Can you create a PR and assign to me? I will check again.
==llc==3790505==ERROR: LeakSanitizer: detected memory leaks
Direct leak of 10 byte(s) in 1 object(s) allocated from:
#0 0xae9fa5562824 in malloc /home/b/sanitizer-aarch64-linux-bootstrap-hwasan/build/llvm-project/compiler-rt/lib/hwasan/hwasan_allocation_functions.cpp:147:3
#1 0xe18449add62c in strdup (/lib/aarch64-linux-gnu/libc.so.6+0x9d62c) (BuildId: 32fa4d6f3a8d5f430bdb7af2eb779470cd5ec7c2)
#2 0xae9facb2ebfc in FileToRemoveList /home/b/sanitizer-aarch64-linux-bootstrap-hwasan/build/llvm-project/llvm/lib/Support/Unix/Signals.inc:105:55
#3 0xae9facb2ebfc in insert /home/b/sanitizer-aarch64-linux-bootstrap-hwasan/build/llvm-project/llvm/lib/Support/Unix/Signals.inc:120:37
#4 0xae9facb2ebfc in llvm::sys::RemoveFileOnSignal(llvm::StringRef, std::__1::basic_string<char, std::__1::char_traits<char>, std::__1::allocator<char>>*) /home/b/sanitizer-aarch64-linux-bootstrap-hwasan/build/llvm-project/llvm/lib/Support/Unix/Signals.inc:446:3
#5 0xae9faca5a9d0 in llvm::ToolOutputFile::ToolOutputFile(llvm::StringRef, std::__1::error_code&, llvm::sys::fs::OpenFlags) /home/b/sanitizer-aarch64-linux-bootstrap-hwasan/build/llvm-project/llvm/lib/Support/ToolOutputFile.cpp:42:7
#6 0xae9fa55b3ccc in make_unique<llvm::ToolOutputFile, llvm::cl::opt<std::__1::basic_string<char, std::__1::char_traits<char>, std::__1::allocator<char> >, false, llvm::cl::parser<std::__1::basic_string<char, std::__1::char_traits<char>, std::__1::allocator<char> > > > &, std::__1::error_code &, llvm::sys::fs::OpenFlags &, 0> /home/b/sanitizer-aarch64-linux-bootstrap-hwasan/build/libcxx_install_hwasan/include/c++/v1/__memory/unique_ptr.h:767:30
#7 0xae9fa55b3ccc in GetOutputStream /home/b/sanitizer-aarch64-linux-bootstrap-hwasan/build/llvm-project/llvm/tools/llc/llc.cpp:312:16
#8 0xae9fa55b3ccc in compileModule(char**, llvm::LLVMContext&) /home/b/sanitizer-aarch64-linux-bootstrap-hwasan/build/llvm-project/llvm/tools/llc/llc.cpp:616:7
#9 0xae9fa55b0070 in main /home/b/sanitizer-aarch64-linux-bootstrap-hwasan/build/llvm-project/llvm/tools/llc/llc.cpp:411:22
#10 0xe18449a684c0 (/lib/aarch64-linux-gnu/libc.so.6+0x284c0) (BuildId: 32fa4d6f3a8d5f430bdb7af2eb779470cd5ec7c2)
#11 0xe18449a68594 in __libc_start_main (/lib/aarch64-linux-gnu/libc.so.6+0x28594) (BuildId: 32fa4d6f3a8d5f430bdb7af2eb779470cd5ec7c2)

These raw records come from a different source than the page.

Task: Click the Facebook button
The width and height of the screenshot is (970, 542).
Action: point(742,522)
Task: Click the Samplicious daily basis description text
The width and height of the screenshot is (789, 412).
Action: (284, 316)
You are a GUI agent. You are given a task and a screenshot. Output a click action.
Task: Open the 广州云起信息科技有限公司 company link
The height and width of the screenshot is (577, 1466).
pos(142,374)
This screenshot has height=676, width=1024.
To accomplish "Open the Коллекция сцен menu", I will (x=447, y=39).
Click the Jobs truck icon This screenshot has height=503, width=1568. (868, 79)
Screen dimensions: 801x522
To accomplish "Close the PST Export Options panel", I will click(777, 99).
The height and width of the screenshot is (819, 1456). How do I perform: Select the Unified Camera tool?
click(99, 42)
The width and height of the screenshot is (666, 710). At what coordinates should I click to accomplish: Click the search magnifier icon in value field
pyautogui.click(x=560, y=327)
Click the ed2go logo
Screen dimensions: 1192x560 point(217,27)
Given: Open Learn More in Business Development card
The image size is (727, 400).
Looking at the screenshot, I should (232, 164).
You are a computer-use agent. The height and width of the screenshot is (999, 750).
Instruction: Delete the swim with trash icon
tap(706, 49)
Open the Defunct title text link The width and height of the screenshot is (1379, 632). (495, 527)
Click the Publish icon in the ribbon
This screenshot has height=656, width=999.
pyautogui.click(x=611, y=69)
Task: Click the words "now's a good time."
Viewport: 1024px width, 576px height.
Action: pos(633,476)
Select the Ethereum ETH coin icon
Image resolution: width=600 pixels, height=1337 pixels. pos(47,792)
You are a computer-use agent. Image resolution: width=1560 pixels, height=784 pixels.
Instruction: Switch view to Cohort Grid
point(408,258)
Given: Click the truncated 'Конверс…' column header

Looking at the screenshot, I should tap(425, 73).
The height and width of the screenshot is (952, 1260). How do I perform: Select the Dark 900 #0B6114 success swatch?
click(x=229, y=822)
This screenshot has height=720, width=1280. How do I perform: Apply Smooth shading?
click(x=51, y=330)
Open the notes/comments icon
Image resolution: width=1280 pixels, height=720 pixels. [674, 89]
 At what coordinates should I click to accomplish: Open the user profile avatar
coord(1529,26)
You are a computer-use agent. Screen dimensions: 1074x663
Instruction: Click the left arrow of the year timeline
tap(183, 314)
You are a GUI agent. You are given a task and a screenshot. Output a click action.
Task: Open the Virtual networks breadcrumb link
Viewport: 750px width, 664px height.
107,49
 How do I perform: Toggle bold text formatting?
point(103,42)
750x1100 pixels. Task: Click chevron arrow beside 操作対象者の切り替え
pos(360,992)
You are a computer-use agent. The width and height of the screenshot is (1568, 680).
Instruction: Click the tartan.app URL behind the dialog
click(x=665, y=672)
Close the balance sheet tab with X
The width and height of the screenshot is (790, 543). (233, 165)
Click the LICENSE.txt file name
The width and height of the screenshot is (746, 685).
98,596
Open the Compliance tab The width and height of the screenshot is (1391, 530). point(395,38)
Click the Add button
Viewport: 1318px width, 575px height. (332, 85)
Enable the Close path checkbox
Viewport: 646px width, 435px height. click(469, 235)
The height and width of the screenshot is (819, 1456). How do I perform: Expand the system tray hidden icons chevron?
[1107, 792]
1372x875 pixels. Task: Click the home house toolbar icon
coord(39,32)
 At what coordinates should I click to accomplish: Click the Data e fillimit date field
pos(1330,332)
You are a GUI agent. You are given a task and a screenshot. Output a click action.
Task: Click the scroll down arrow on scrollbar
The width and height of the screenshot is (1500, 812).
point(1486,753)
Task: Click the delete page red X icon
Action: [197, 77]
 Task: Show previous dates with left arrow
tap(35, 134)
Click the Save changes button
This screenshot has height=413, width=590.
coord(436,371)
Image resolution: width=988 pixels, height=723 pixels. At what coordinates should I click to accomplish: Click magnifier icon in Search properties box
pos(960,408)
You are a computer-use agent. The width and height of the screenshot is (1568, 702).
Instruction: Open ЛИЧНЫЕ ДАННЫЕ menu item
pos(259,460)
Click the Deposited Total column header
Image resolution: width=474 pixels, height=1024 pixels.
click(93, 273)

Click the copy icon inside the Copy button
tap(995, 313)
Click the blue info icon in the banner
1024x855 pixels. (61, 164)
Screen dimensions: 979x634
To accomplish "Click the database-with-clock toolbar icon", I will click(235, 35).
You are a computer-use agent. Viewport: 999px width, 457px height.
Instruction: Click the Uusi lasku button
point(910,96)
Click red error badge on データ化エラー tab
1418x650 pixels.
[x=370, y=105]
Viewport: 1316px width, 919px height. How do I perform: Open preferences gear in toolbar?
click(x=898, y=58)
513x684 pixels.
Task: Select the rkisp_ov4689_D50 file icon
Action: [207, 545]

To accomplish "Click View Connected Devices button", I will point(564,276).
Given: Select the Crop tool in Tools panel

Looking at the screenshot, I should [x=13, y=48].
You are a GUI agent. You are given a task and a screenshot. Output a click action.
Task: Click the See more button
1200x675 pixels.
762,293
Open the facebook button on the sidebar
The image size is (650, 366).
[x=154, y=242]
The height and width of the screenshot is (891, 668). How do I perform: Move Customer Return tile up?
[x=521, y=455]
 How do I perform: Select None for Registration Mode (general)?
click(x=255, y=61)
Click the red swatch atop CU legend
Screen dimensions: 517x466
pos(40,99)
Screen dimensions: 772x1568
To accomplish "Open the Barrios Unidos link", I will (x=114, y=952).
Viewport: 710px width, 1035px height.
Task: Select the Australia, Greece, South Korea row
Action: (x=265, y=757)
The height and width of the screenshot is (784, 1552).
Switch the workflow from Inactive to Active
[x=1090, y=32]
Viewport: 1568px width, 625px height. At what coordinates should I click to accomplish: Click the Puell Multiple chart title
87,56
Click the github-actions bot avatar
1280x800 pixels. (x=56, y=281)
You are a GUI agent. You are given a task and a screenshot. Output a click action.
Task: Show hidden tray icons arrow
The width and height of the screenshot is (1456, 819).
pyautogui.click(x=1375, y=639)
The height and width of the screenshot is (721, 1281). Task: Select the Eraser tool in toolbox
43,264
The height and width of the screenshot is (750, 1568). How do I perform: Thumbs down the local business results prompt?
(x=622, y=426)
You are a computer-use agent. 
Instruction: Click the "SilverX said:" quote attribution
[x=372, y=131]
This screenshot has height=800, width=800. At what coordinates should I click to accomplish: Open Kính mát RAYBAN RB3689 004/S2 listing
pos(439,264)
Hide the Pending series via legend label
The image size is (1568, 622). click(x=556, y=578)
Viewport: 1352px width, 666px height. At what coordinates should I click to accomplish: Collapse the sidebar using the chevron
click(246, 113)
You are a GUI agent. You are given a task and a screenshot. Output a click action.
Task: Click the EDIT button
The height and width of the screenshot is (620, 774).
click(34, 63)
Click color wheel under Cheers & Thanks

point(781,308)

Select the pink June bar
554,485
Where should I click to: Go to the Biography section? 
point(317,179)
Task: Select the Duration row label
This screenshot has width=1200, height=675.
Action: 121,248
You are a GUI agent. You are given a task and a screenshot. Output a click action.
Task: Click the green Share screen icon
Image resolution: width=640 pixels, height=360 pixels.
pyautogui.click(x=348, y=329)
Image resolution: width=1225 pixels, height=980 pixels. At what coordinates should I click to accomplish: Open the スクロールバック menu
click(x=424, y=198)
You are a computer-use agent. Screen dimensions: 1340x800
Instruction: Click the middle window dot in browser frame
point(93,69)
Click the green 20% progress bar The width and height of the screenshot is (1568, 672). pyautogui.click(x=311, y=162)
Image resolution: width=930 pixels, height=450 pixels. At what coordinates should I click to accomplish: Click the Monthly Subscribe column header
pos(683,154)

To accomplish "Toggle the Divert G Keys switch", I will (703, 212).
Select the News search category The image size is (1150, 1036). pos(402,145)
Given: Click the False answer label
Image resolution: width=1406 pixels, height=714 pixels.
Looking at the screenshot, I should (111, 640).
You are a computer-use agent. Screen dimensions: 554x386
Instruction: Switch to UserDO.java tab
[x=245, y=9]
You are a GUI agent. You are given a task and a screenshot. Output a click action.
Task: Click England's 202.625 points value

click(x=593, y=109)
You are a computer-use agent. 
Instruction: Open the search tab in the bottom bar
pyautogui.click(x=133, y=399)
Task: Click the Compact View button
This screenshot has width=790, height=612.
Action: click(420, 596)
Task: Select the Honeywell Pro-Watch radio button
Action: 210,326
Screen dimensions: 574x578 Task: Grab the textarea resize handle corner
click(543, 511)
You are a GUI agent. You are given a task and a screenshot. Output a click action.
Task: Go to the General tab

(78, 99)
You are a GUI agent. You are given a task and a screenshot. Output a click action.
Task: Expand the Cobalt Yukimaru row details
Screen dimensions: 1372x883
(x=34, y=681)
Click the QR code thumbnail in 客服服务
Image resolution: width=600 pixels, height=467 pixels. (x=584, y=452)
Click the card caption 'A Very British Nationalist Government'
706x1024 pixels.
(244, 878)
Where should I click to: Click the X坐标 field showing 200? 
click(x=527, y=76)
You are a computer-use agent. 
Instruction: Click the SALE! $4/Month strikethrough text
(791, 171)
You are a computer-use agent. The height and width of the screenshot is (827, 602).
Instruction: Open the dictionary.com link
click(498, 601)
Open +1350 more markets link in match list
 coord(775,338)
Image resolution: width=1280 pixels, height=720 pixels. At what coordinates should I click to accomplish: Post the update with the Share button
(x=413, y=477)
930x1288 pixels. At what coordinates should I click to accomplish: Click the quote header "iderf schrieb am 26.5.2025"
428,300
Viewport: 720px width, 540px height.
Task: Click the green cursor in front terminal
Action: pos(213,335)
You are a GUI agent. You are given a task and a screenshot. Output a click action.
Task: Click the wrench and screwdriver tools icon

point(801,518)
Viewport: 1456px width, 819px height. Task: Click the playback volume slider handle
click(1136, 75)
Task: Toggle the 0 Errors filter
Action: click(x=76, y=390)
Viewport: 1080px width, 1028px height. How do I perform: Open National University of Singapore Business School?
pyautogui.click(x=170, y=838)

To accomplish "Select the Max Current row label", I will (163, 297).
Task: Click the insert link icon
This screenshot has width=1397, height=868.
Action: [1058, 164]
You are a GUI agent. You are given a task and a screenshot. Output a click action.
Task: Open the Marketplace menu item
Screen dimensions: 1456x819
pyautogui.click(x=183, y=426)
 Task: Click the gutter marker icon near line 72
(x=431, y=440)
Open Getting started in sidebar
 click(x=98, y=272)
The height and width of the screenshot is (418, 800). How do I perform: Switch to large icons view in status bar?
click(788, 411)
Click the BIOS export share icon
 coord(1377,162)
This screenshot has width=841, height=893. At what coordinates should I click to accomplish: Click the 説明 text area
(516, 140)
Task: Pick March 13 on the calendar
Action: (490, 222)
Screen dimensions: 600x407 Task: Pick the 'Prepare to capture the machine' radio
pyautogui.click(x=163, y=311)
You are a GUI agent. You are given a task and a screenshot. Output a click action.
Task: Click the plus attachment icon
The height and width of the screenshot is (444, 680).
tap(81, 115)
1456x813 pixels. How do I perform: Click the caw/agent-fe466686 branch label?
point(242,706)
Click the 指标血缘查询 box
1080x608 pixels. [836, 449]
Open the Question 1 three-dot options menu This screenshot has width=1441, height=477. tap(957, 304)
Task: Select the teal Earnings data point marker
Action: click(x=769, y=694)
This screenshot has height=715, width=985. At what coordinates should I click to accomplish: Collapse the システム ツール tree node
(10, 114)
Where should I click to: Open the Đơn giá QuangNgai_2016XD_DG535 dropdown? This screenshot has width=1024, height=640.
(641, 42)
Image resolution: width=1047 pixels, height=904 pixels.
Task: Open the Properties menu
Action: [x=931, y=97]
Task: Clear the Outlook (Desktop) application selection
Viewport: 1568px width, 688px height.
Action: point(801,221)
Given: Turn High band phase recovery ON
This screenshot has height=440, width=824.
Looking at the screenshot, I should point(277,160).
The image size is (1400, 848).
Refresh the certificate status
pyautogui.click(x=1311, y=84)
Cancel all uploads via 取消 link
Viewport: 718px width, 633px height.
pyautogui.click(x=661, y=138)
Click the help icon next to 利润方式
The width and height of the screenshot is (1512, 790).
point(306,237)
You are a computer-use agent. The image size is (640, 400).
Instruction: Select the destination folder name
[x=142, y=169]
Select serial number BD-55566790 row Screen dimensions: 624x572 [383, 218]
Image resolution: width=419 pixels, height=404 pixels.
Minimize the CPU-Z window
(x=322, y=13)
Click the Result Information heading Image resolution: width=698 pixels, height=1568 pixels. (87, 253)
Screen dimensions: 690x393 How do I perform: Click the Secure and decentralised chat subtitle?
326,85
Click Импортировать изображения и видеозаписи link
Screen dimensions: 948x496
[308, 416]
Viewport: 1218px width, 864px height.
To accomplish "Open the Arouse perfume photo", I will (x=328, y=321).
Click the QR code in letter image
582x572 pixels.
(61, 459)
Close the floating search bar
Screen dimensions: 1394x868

#12 0xae9fa555a4ac in _start (/home/b/sanitizer-aarch64-linux-bootstrap-hwasan/build/llvm_build_hwasan/bin/llc+0x567a4ac)
Yea, that PR has more recent discussion. Particularly I found that the problem is related to using -o /dev/null
with llc when it encounters a report_fatal_error(..., false)
that results in an exit(1)
. Changing -o /dev/null
to -o -
makes hwasan no longer fail when running the test.